5

I have a malformed XML file. The root tag is not closed by a tag. The final tag is missing.

When I try to load my malformed XML file in C#

StreamReader sr = new StreamReader(path);
batchFile = XDocument.Load(sr); // Exception

I get an exception "Unexpected end of file has occurred. The following elements are not closed: batch. Line 54, position 1."
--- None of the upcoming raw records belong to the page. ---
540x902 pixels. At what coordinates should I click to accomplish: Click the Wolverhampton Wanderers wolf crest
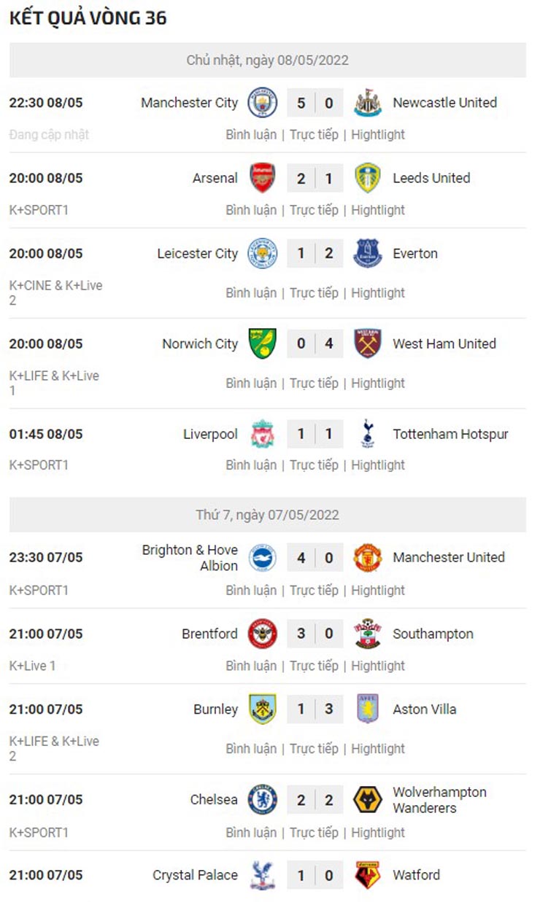[x=368, y=800]

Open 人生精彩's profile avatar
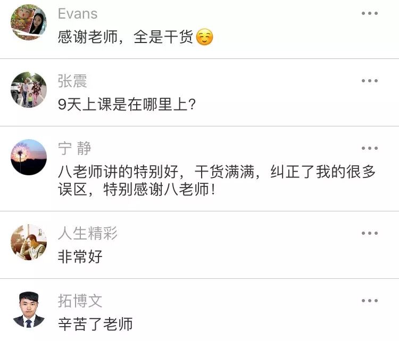(x=29, y=242)
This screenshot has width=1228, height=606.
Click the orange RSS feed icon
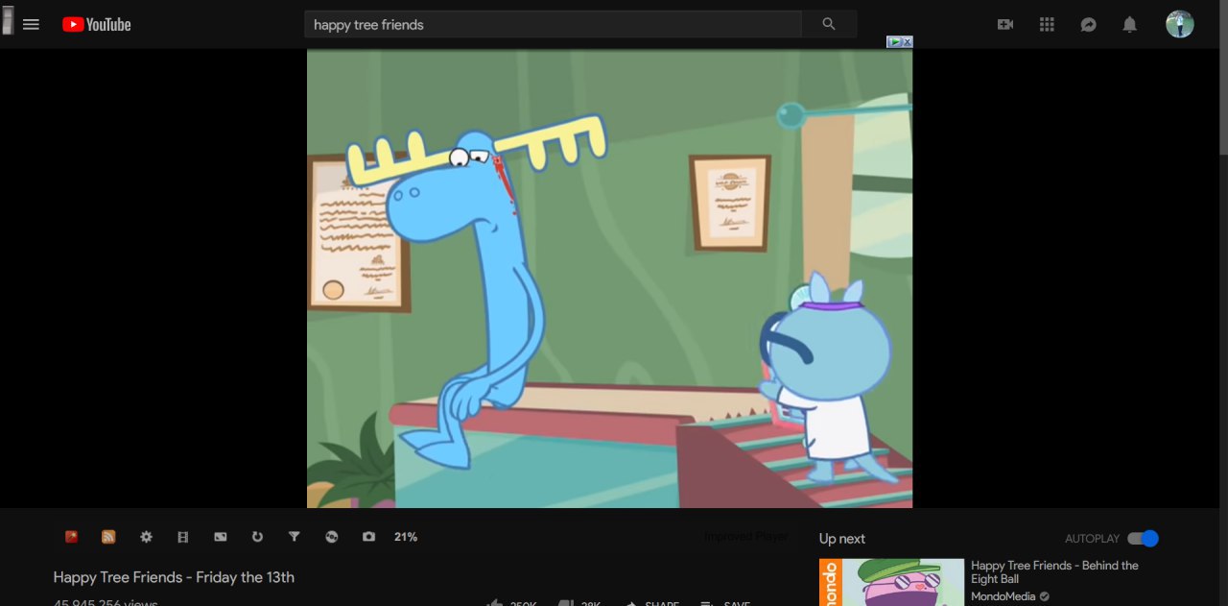(108, 537)
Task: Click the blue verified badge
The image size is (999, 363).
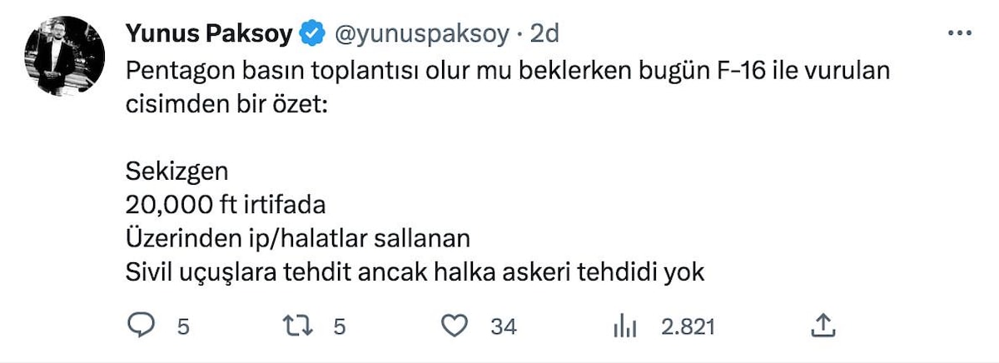Action: tap(312, 34)
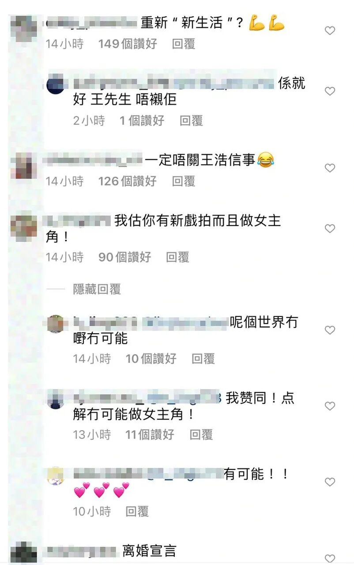
Task: Open avatar of "一定唔關王浩信事" commenter
Action: (23, 166)
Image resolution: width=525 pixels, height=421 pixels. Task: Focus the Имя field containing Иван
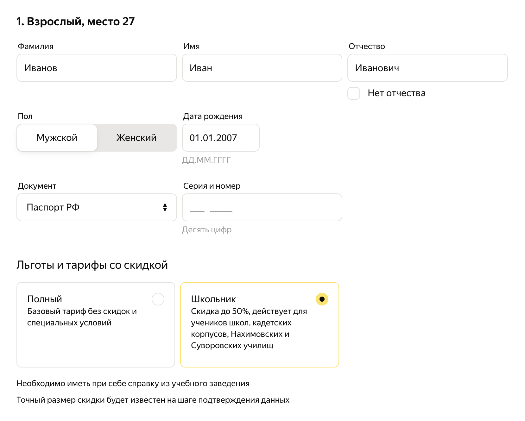pos(262,68)
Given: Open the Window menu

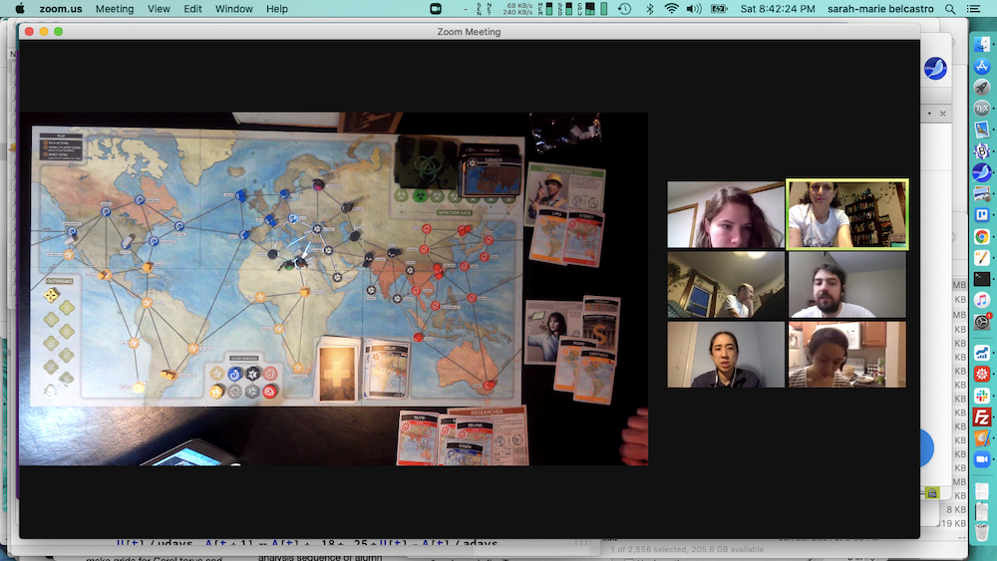Looking at the screenshot, I should click(x=234, y=9).
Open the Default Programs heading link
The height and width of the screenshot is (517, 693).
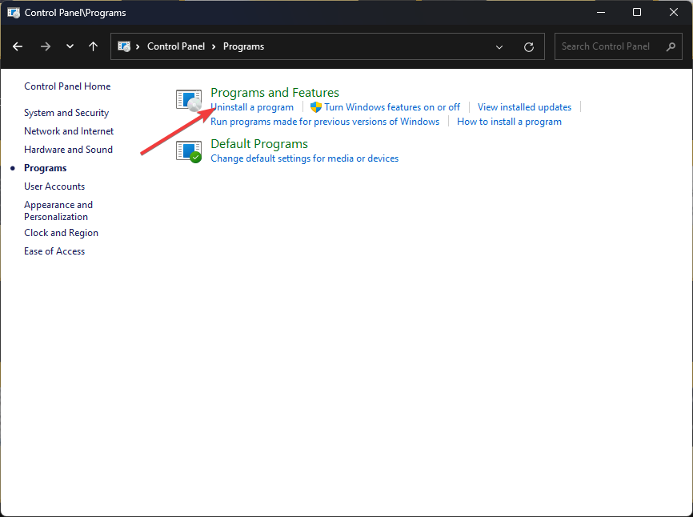coord(259,143)
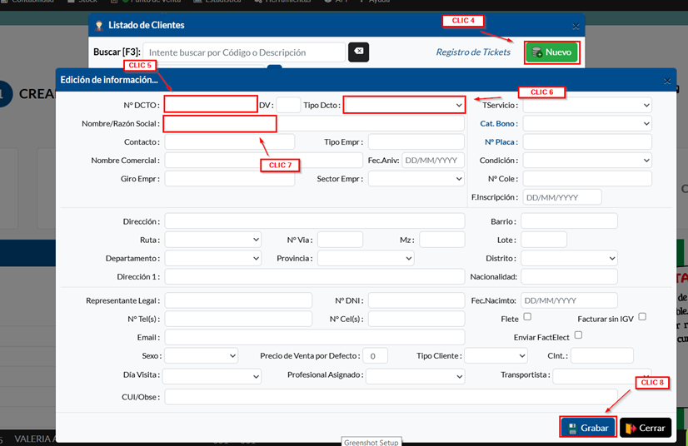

Is it possible to ignore the close tag or to force the loading? I noticed that all my XML tools ((like XML notepad) ) automaticly fix or ignore the problem. I can not fix the XML file. This one copme from a third party software and sometimes the file is correct.

Bastien Vandamme
  • 17,659
  • 30
  • 118
  • 200

3 Answers3

4

You cant do it with XDocument because this class loads all document in memory and parse it completly.
But its possible to process document with XmlReader it would get you to read and process complete document and at the end youll get missing tag exeption.

Anton Semenov
  • 6,227
  • 5
  • 41
  • 69
3

I suggest using Tidy.NET to cleanup messy input

Tidy.NET has a nice API to get a list of problems (MessageCollection) in your 'XML' and you can use it to fix the text stream in memory. The simplest thing would be to fix one error at a time, thought that will not perform too well with many errors. Otherwise, you might fix errors in reverse document order so that the offsets of messages stay valid while doing the fixes

Here is an example to convert HTML input into XHTML:

Tidy tidy = new Tidy();

/* Set the options you want */
tidy.Options.DocType = DocType.Strict;
tidy.Options.DropFontTags = true;
tidy.Options.LogicalEmphasis = true;
tidy.Options.Xhtml = true;
tidy.Options.XmlOut = true;
tidy.Options.MakeClean = true;
tidy.Options.TidyMark = false;

/* Declare the parameters that is needed */
TidyMessageCollection tmc = new TidyMessageCollection();
MemoryStream input = new MemoryStream();
MemoryStream output = new MemoryStream();

byte[] byteArray = Encoding.UTF8.GetBytes("Put your HTML here...");
input.Write(byteArray, 0 , byteArray.Length);
input.Position = 0;
tidy.Parse(input, output, tmc);

string result = Encoding.UTF8.GetString(output.ToArray());
sehe
  • 374,641
  • 47
  • 450
  • 633
  • Adding a sample snippet to convert HTML -> XHTML – sehe Apr 18 '11 at 10:14
  • I've not got this working well with XML. Unless I'm missing something Tidy.NET wasn't designed for XML. – Gareth A. Lloyd Oct 07 '14 at 15:55
  • Yes. Tidy is intended to sanitizer wonky HTML. Because XHTML exists it could be worth a try. – sehe Oct 07 '14 at 15:58
  • I got as far as `tidy.Options.XmlOut = true; tidy.Options.TidyMark = false; tidy.Options.XmlTags = true;` But Tidy.NET crashes in the guts of PPrint.cs . I'm still looking at this approach. – Gareth A. Lloyd Oct 07 '14 at 16:38
1

What you could do is add the closing tag to the xml in memory and then load it.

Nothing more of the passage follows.